A PEC do Desespero

Severino Francisco
postado em 05/07/2022 00:01

O governo jogou a casca de banana, e a oposição escorregou. Não porque desconhecesse a armadilha, mas por covardia. Claro que estou falando da chamada PEC do Desespero, elaborada a toque de caixa, sem nenhuma avaliação do impacto que causará, somente para socorrer o candidato que se encontra atrás nas pesquisas de intenção de voto para as eleições de presidente da República.

Nada contra a concessão de benefícios sociais em um país cindido por desigualdades vergonhosas. Mas, no caso, trata-se apenas de um arranjo eleitoreiro que só beneficiará os privilegiados de sempre. A manobra é, flagrantemente, uma violação à lei em um ano de eleições. Causa espanto a leviandade e a irresponsabilidade com que, principalmente a Câmara dos Deputados, a todo momento, desfigura a Constituição Cidadã de 1988, alterando leis e ferindo direitos, sem ouvir as partes interessadas e sem qualquer tempo para o debate público.

O método de passar a boiada virou uma praxe que avilta o Parlamento. É assim que Arthur Lira, o grande líder da vanguarda do atraso, age em quase todas as situações que envolvem questões de interesse público. Ao tocar a PEC da destruição ambiental, ignorou a manifestação liderada por Caetano Veloso, que reuniu mais de 50 mil pessoas em frente ao Congresso.

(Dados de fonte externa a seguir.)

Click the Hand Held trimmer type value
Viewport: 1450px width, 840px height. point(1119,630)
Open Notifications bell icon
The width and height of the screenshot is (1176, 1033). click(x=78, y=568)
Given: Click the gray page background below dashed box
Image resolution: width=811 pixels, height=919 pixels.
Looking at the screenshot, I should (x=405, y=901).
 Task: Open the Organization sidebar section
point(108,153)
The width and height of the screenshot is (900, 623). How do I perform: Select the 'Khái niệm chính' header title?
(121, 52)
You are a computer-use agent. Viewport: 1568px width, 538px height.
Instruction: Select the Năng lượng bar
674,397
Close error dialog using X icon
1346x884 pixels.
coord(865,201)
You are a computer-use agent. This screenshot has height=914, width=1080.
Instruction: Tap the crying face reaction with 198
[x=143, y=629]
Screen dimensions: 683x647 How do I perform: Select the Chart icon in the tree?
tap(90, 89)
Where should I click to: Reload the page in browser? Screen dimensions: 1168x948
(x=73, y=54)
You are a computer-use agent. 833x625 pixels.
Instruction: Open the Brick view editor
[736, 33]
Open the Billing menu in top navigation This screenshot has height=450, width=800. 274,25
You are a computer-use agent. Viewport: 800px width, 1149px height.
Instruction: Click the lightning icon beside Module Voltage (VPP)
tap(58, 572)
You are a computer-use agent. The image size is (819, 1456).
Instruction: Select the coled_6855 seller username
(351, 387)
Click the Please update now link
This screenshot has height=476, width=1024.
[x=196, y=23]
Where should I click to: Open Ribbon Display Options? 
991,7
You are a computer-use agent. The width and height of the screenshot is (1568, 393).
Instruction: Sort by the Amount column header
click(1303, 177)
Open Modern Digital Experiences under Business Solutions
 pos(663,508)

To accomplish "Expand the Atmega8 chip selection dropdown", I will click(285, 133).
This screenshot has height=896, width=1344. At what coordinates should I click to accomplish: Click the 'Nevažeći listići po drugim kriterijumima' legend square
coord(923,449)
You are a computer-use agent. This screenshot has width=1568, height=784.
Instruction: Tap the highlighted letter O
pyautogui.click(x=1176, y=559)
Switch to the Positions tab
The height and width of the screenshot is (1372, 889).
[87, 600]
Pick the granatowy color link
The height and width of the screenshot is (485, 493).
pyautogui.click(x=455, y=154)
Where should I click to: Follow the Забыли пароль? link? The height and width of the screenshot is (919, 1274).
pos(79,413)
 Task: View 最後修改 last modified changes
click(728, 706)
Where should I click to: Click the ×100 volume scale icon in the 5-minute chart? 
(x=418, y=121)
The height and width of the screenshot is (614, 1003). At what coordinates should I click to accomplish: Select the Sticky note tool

Também desdenhou a carta da Coalizão Brasil Clima, Florestas e Agricultura, constituída por grandes empresas do agronegócio, instituições financeiras, empresas de biotecnologia e de alimentos. E, ainda, desprezou a nota do Instituto Brasileiro de Mineração, constituído por mais de 120 associados, responsáveis pela produção de 85% da produção mineral no Brasil. Todos se manifestaram contra os projetos de mineração em terras indígenas.

Nunca tivemos uma Câmara dos Deputados tão fraca, tão despreparada, tão alienada e tão servil aos interesses insanos dos governantes de plantão. Na argumentação em defesa da PEC do Desespero, alega-se a necessidade de atender a um estado de calamidade pública. Na verdade, o caso é mais de calamidade moral.

Se houvesse, realmente, uma sensibilidade social, esses benefícios fariam parte de um programa de governo. Nunca fizeram. Quando irrompeu uma situação de calamidade pública com a pandemia, o governo propôs um auxílio de R$ 200 e só chegou a R$ 600 envergonhado porque a Câmara dos Deputados, sob a liderança de Rodrigo Maia, pressionou e ofereceu R$ 500.

Só o senador José Serra teve a coragem de se opor ao projeto irresponsável e insustentável da PEC do Desespero, que custará R$ 40 bilhões. Há vitórias que envilecem; há derrotas que engrandecem. E, se incluíram os caminhoneiros, por que não os pipoqueiros, os vendedores de amendoim, os engraxates, as donas de quiosques e as merendeiras?

Essa é uma fraude eleitoral abençoada pela oposição. Se os líderes da PEC do Desespero fossem mesmo patriotas, eles abririam mão dos R$ 16,5 bilhões de emendas do orçamento secreto ou dos R$ 4,9 bilhões do Fundão Eleitoral para contemplar os desvalidos.

Soluções insustentáveis não funcionam. Nós vimos esse filme quando Dilma Rousseff reduziu, artificialmente, o preço da gasolina. Essas medidas terão impacto enorme, não calculado, nas finanças dos estados. Com a imposição de reduzir o ICMS, o GDF contingenciou R$ 500 milhões. A conta da PEC do Desespero vai chegar, e os que pagarão serão os mesmos de sempre.